GameNET looks at first glance to be very powerful.
"Hey look, it's a 'whenever'! It's always the 'whenever's that are the broken cards!"
Sadly, there's a bit more to this.
ICE is often bemoaned for either never firing or not doing enough, and that's for a good reason: the runner has the choice to let subroutines fire or to pay credits to break the ICE. These "punisher" effects that let your opponent choose what happens always play much less powerfully than they appear on paper — remember, when evaluating cards, you shouldn't look solely at the best case scenario: you need to consider the average case and the worst case too.
GameNET falls down because when the ID fires is almost entirely dependent on the runner. They choose when to run, they choose when to let subs fire, they choose when they spend credits on traces. Would you want your economy tied to the actions of your opponent?

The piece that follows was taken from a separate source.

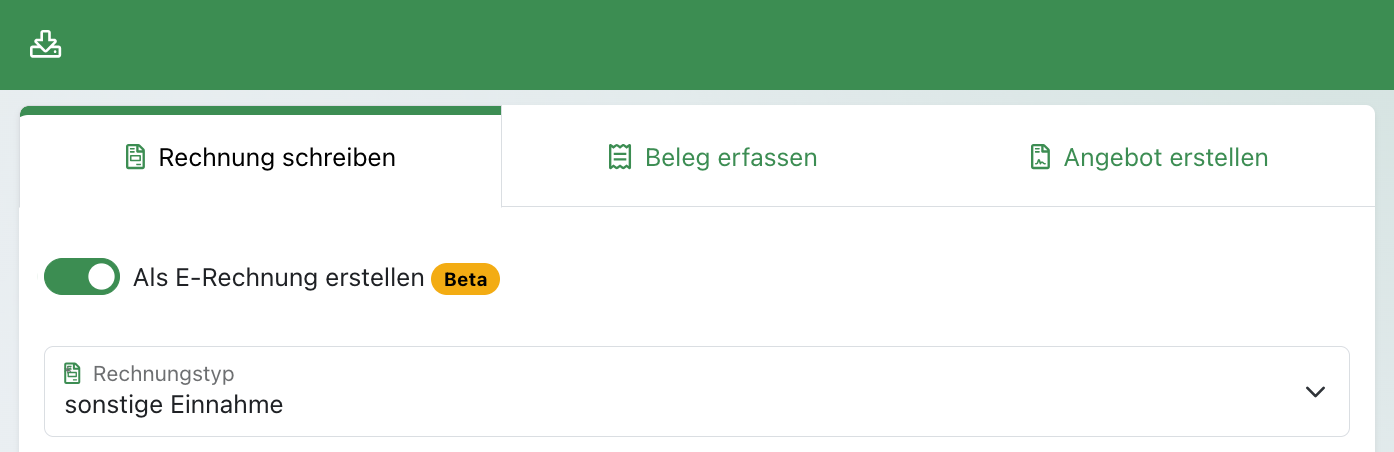Screen dimensions: 1394x452
Task: Switch to the Beleg erfassen tab
Action: [x=712, y=157]
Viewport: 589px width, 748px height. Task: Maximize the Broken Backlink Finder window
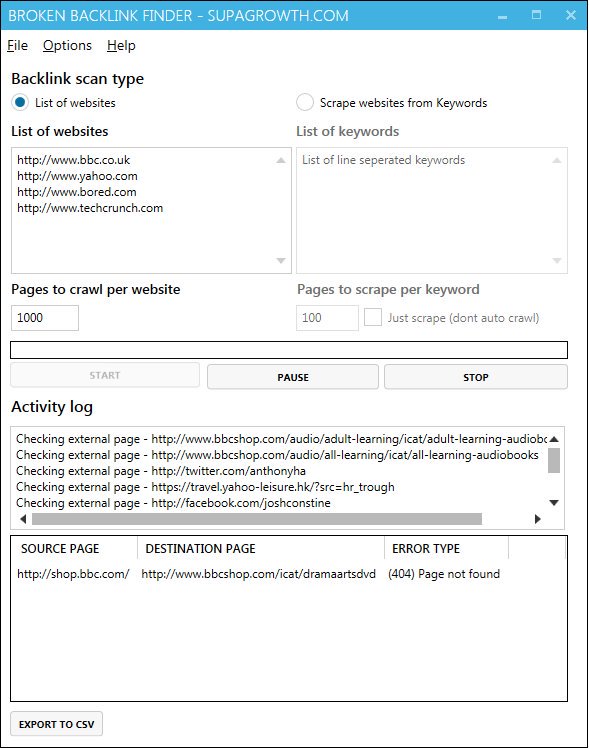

Let's also look at it from a different angle: economy is most effective early in the game when you want to be setting up: you need money to install ICE, to rez ICE, to advance agendas, to play Hard-Hitting News. When does GameNET come into play? When your Gold Farmers and Turnpikes are already rezzed. GameNET starts raking in the money when you can force the runner to run through your servers over and over... but how did you get to that point? How did you get the money to rez the ice and to score enough agendas to force the runner's hand?
The answer is that you were Azmari EdTech instead.
Maybe GameNET would be less underwhelming if it had been released a few years down the road. As it is, the shadow of the slightly-too-pushed Azmari will loom over GameNET for most of its Standard-legal lifespan.